■ TASK STATEMENT: Reproduce the data word for word, keeping every line complete.

■ DATA FOR REVIEW:
::::::::

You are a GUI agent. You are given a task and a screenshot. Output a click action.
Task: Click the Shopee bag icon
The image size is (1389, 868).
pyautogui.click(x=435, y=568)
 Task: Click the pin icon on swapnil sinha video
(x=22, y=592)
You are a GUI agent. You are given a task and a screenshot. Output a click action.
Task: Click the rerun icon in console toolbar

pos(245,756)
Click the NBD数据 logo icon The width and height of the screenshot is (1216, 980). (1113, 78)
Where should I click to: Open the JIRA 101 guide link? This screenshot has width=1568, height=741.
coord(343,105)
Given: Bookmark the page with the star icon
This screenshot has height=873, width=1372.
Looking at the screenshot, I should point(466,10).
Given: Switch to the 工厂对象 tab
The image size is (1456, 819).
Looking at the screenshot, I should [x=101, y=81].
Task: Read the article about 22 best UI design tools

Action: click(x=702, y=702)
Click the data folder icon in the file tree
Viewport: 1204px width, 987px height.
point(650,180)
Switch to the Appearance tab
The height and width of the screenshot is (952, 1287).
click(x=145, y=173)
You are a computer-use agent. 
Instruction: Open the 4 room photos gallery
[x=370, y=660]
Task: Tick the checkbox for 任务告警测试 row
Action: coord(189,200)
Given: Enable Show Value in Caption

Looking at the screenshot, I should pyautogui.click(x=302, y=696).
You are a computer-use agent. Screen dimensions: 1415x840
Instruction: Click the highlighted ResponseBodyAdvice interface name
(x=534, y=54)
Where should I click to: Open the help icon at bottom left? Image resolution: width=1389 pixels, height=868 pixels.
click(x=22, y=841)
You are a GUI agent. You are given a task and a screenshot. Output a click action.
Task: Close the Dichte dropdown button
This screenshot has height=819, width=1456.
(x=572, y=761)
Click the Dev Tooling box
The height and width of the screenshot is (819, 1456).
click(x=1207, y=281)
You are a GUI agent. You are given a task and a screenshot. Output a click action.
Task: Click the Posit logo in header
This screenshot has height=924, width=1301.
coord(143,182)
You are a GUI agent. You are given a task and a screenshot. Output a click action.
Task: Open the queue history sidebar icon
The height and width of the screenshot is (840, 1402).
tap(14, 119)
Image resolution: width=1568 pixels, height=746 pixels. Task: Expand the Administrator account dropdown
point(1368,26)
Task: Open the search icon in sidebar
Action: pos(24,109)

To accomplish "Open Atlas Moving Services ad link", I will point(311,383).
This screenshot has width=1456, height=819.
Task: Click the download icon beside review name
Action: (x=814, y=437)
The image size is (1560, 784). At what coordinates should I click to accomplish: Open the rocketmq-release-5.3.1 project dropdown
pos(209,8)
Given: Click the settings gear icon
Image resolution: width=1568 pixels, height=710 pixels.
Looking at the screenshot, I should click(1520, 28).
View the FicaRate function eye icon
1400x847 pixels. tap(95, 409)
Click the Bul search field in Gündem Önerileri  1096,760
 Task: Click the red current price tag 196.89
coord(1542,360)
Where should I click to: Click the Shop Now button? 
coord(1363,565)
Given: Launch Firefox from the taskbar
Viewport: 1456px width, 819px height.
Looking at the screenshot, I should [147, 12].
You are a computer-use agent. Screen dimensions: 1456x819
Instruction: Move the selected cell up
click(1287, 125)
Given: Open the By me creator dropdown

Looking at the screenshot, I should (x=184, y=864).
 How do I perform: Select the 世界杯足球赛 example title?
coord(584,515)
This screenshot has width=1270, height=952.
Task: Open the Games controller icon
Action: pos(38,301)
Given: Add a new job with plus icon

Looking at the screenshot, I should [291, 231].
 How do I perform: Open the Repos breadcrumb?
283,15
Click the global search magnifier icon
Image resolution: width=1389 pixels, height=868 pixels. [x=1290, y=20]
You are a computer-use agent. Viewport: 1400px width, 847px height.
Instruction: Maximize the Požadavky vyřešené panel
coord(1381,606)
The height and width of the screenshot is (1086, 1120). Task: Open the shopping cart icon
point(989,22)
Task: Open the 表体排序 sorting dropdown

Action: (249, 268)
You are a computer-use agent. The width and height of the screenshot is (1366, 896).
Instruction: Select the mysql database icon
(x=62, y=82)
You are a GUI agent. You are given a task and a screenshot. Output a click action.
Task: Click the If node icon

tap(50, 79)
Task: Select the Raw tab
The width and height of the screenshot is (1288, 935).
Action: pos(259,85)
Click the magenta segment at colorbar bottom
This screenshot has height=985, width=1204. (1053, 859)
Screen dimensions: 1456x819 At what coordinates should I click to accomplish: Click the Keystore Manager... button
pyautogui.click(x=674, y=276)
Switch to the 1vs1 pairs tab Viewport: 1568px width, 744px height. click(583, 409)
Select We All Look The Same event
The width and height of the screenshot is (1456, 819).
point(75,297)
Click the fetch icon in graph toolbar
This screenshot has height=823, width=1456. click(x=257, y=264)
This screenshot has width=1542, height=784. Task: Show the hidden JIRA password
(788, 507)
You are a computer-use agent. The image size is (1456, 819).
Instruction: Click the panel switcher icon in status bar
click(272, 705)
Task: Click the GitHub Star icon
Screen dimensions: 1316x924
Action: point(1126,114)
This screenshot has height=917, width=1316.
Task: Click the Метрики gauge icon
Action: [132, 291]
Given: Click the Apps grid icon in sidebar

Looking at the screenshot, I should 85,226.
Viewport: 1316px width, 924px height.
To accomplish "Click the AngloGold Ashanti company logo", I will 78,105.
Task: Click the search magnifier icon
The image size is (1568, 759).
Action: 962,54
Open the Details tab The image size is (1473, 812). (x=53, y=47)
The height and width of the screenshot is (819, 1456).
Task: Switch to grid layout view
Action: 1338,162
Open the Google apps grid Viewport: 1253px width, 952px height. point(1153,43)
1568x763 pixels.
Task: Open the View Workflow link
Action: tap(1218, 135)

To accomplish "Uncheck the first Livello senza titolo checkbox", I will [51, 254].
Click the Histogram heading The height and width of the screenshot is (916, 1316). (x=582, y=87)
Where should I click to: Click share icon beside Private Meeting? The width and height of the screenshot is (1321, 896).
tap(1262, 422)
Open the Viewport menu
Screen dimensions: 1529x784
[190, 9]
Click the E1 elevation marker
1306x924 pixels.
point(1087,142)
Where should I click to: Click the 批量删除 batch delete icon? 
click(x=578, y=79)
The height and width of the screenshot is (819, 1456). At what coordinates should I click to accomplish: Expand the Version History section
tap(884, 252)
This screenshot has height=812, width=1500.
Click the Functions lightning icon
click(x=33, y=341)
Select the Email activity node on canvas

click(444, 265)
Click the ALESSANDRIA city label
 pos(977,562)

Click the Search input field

::::::::

■ SOLUTION FOR THIS TASK:
You are a GUI agent. You are given a task and a screenshot. Output a click action.
Task: Click the Shopee bag icon
The image size is (1389, 868).
pyautogui.click(x=435, y=568)
 Task: Click the pin icon on swapnil sinha video
(x=22, y=592)
You are a GUI agent. You are given a task and a screenshot. Output a click action.
Task: Click the rerun icon in console toolbar

pos(245,756)
Click the NBD数据 logo icon The width and height of the screenshot is (1216, 980). (1113, 78)
Where should I click to: Open the JIRA 101 guide link? This screenshot has width=1568, height=741.
coord(343,105)
Given: Bookmark the page with the star icon
This screenshot has height=873, width=1372.
Looking at the screenshot, I should point(466,10).
Given: Switch to the 工厂对象 tab
The image size is (1456, 819).
Looking at the screenshot, I should [x=101, y=81].
Task: Read the article about 22 best UI design tools

Action: click(x=702, y=702)
Click the data folder icon in the file tree
Viewport: 1204px width, 987px height.
point(650,180)
Switch to the Appearance tab
The height and width of the screenshot is (952, 1287).
click(x=145, y=173)
You are a computer-use agent. 
Instruction: Open the 4 room photos gallery
[x=370, y=660]
Task: Tick the checkbox for 任务告警测试 row
Action: coord(189,200)
Given: Enable Show Value in Caption

Looking at the screenshot, I should pyautogui.click(x=302, y=696).
You are a computer-use agent. Screen dimensions: 1415x840
Instruction: Click the highlighted ResponseBodyAdvice interface name
(x=534, y=54)
Where should I click to: Open the help icon at bottom left? Image resolution: width=1389 pixels, height=868 pixels.
click(x=22, y=841)
You are a GUI agent. You are given a task and a screenshot. Output a click action.
Task: Close the Dichte dropdown button
This screenshot has height=819, width=1456.
(x=572, y=761)
Click the Dev Tooling box
The height and width of the screenshot is (819, 1456).
click(x=1207, y=281)
You are a GUI agent. You are given a task and a screenshot. Output a click action.
Task: Click the Posit logo in header
This screenshot has height=924, width=1301.
coord(143,182)
You are a GUI agent. You are given a task and a screenshot. Output a click action.
Task: Open the queue history sidebar icon
The height and width of the screenshot is (840, 1402).
tap(14, 119)
Image resolution: width=1568 pixels, height=746 pixels. Task: Expand the Administrator account dropdown
point(1368,26)
Task: Open the search icon in sidebar
Action: pos(24,109)

To accomplish "Open Atlas Moving Services ad link", I will point(311,383).
This screenshot has width=1456, height=819.
Task: Click the download icon beside review name
Action: (x=814, y=437)
The image size is (1560, 784). At what coordinates should I click to accomplish: Open the rocketmq-release-5.3.1 project dropdown
pos(209,8)
Given: Click the settings gear icon
Image resolution: width=1568 pixels, height=710 pixels.
Looking at the screenshot, I should click(1520, 28).
View the FicaRate function eye icon
1400x847 pixels. tap(95, 409)
Click the Bul search field in Gündem Önerileri  1096,760
 Task: Click the red current price tag 196.89
coord(1542,360)
Where should I click to: Click the Shop Now button? 
coord(1363,565)
Given: Launch Firefox from the taskbar
Viewport: 1456px width, 819px height.
Looking at the screenshot, I should [147, 12].
You are a computer-use agent. Screen dimensions: 1456x819
Instruction: Move the selected cell up
click(1287, 125)
Given: Open the By me creator dropdown

Looking at the screenshot, I should (x=184, y=864).
 How do I perform: Select the 世界杯足球赛 example title?
coord(584,515)
This screenshot has width=1270, height=952.
Task: Open the Games controller icon
Action: pos(38,301)
Given: Add a new job with plus icon

Looking at the screenshot, I should [291, 231].
 How do I perform: Open the Repos breadcrumb?
283,15
Click the global search magnifier icon
Image resolution: width=1389 pixels, height=868 pixels. [x=1290, y=20]
You are a computer-use agent. Viewport: 1400px width, 847px height.
Instruction: Maximize the Požadavky vyřešené panel
coord(1381,606)
The height and width of the screenshot is (1086, 1120). Task: Open the shopping cart icon
point(989,22)
Task: Open the 表体排序 sorting dropdown

Action: (249, 268)
You are a computer-use agent. The width and height of the screenshot is (1366, 896).
Instruction: Select the mysql database icon
(x=62, y=82)
You are a GUI agent. You are given a task and a screenshot. Output a click action.
Task: Click the If node icon

tap(50, 79)
Task: Select the Raw tab
The width and height of the screenshot is (1288, 935).
Action: pos(259,85)
Click the magenta segment at colorbar bottom
This screenshot has height=985, width=1204. (1053, 859)
Screen dimensions: 1456x819 At what coordinates should I click to accomplish: Click the Keystore Manager... button
pyautogui.click(x=674, y=276)
Switch to the 1vs1 pairs tab Viewport: 1568px width, 744px height. click(583, 409)
Select We All Look The Same event
The width and height of the screenshot is (1456, 819).
point(75,297)
Click the fetch icon in graph toolbar
This screenshot has height=823, width=1456. click(x=257, y=264)
This screenshot has width=1542, height=784. Task: Show the hidden JIRA password
(788, 507)
You are a computer-use agent. The image size is (1456, 819).
Instruction: Click the panel switcher icon in status bar
click(272, 705)
Task: Click the GitHub Star icon
Screen dimensions: 1316x924
Action: point(1126,114)
This screenshot has height=917, width=1316.
Task: Click the Метрики gauge icon
Action: [132, 291]
Given: Click the Apps grid icon in sidebar

Looking at the screenshot, I should 85,226.
Viewport: 1316px width, 924px height.
To accomplish "Click the AngloGold Ashanti company logo", I will 78,105.
Task: Click the search magnifier icon
The image size is (1568, 759).
Action: 962,54
Open the Details tab The image size is (1473, 812). (x=53, y=47)
The height and width of the screenshot is (819, 1456).
Task: Switch to grid layout view
Action: 1338,162
Open the Google apps grid Viewport: 1253px width, 952px height. point(1153,43)
1568x763 pixels.
Task: Open the View Workflow link
Action: tap(1218, 135)

To accomplish "Uncheck the first Livello senza titolo checkbox", I will [51, 254].
Click the Histogram heading The height and width of the screenshot is (916, 1316). (x=582, y=87)
Where should I click to: Click share icon beside Private Meeting? The width and height of the screenshot is (1321, 896).
tap(1262, 422)
Open the Viewport menu
Screen dimensions: 1529x784
[190, 9]
Click the E1 elevation marker
1306x924 pixels.
point(1087,142)
Where should I click to: Click the 批量删除 batch delete icon? 
click(x=578, y=79)
The height and width of the screenshot is (819, 1456). At what coordinates should I click to accomplish: Expand the Version History section
tap(884, 252)
This screenshot has height=812, width=1500.
Click the Functions lightning icon
click(x=33, y=341)
Select the Email activity node on canvas

click(444, 265)
Click the ALESSANDRIA city label
 pos(977,562)

Click the Search input field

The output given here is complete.